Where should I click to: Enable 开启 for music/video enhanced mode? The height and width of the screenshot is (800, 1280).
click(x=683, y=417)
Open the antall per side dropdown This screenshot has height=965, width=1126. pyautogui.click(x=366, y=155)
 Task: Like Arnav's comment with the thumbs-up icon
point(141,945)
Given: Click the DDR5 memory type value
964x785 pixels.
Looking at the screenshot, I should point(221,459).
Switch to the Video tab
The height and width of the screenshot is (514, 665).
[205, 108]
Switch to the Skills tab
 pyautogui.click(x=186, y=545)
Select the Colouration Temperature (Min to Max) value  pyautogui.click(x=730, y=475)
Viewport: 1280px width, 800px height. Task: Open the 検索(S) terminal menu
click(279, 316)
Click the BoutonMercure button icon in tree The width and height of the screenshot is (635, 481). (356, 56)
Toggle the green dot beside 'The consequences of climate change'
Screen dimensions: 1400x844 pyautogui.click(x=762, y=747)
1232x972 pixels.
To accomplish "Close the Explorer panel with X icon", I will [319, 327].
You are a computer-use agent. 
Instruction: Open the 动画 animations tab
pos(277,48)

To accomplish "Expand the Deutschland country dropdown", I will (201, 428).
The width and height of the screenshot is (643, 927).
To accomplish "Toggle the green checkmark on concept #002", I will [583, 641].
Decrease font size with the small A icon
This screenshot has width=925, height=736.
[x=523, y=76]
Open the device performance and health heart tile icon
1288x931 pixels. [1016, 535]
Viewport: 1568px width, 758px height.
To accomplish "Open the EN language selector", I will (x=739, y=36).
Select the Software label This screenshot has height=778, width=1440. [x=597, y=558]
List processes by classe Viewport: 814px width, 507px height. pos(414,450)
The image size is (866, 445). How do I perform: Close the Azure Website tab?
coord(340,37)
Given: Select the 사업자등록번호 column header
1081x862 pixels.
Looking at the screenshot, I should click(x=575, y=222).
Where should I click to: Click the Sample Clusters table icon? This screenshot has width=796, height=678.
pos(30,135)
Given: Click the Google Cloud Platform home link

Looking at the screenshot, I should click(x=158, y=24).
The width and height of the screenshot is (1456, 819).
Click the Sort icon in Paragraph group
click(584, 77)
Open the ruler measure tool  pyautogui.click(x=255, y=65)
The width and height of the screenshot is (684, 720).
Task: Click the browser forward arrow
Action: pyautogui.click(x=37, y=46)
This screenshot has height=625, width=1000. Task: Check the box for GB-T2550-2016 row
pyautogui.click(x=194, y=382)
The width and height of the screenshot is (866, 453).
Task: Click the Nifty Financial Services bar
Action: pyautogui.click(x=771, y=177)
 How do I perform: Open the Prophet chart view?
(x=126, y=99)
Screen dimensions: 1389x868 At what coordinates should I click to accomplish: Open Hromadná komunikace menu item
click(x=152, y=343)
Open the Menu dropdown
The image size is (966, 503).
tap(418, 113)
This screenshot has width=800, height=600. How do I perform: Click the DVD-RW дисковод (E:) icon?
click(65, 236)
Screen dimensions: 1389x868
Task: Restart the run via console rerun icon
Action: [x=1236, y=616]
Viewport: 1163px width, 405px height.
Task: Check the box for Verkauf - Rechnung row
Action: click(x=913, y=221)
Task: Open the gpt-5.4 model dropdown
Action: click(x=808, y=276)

:::

- [What the task requires]:
Write out every one of the records above without changing a single character.

- [Output for this task]:
Where should I click to: Enable 开启 for music/video enhanced mode? The height and width of the screenshot is (800, 1280).
click(x=683, y=417)
Open the antall per side dropdown This screenshot has height=965, width=1126. pyautogui.click(x=366, y=155)
 Task: Like Arnav's comment with the thumbs-up icon
point(141,945)
Given: Click the DDR5 memory type value
964x785 pixels.
Looking at the screenshot, I should point(221,459).
Switch to the Video tab
The height and width of the screenshot is (514, 665).
[205, 108]
Switch to the Skills tab
 pyautogui.click(x=186, y=545)
Select the Colouration Temperature (Min to Max) value  pyautogui.click(x=730, y=475)
Viewport: 1280px width, 800px height. Task: Open the 検索(S) terminal menu
click(279, 316)
Click the BoutonMercure button icon in tree The width and height of the screenshot is (635, 481). (356, 56)
Toggle the green dot beside 'The consequences of climate change'
Screen dimensions: 1400x844 pyautogui.click(x=762, y=747)
1232x972 pixels.
To accomplish "Close the Explorer panel with X icon", I will [319, 327].
You are a computer-use agent. 
Instruction: Open the 动画 animations tab
pos(277,48)

To accomplish "Expand the Deutschland country dropdown", I will (201, 428).
The width and height of the screenshot is (643, 927).
To accomplish "Toggle the green checkmark on concept #002", I will [583, 641].
Decrease font size with the small A icon
This screenshot has width=925, height=736.
[x=523, y=76]
Open the device performance and health heart tile icon
1288x931 pixels. [1016, 535]
Viewport: 1568px width, 758px height.
To accomplish "Open the EN language selector", I will (x=739, y=36).
Select the Software label This screenshot has height=778, width=1440. [x=597, y=558]
List processes by classe Viewport: 814px width, 507px height. pos(414,450)
The image size is (866, 445). How do I perform: Close the Azure Website tab?
coord(340,37)
Given: Select the 사업자등록번호 column header
1081x862 pixels.
Looking at the screenshot, I should click(x=575, y=222).
Where should I click to: Click the Sample Clusters table icon? This screenshot has width=796, height=678.
pos(30,135)
Given: Click the Google Cloud Platform home link

Looking at the screenshot, I should click(x=158, y=24).
The width and height of the screenshot is (1456, 819).
Click the Sort icon in Paragraph group
click(584, 77)
Open the ruler measure tool  pyautogui.click(x=255, y=65)
The width and height of the screenshot is (684, 720).
Task: Click the browser forward arrow
Action: pyautogui.click(x=37, y=46)
This screenshot has height=625, width=1000. Task: Check the box for GB-T2550-2016 row
pyautogui.click(x=194, y=382)
The width and height of the screenshot is (866, 453).
Task: Click the Nifty Financial Services bar
Action: pyautogui.click(x=771, y=177)
 How do I perform: Open the Prophet chart view?
(x=126, y=99)
Screen dimensions: 1389x868 At what coordinates should I click to accomplish: Open Hromadná komunikace menu item
click(x=152, y=343)
Open the Menu dropdown
The image size is (966, 503).
tap(418, 113)
This screenshot has width=800, height=600. How do I perform: Click the DVD-RW дисковод (E:) icon?
click(65, 236)
Screen dimensions: 1389x868
Task: Restart the run via console rerun icon
Action: [x=1236, y=616]
Viewport: 1163px width, 405px height.
Task: Check the box for Verkauf - Rechnung row
Action: click(x=913, y=221)
Task: Open the gpt-5.4 model dropdown
Action: click(x=808, y=276)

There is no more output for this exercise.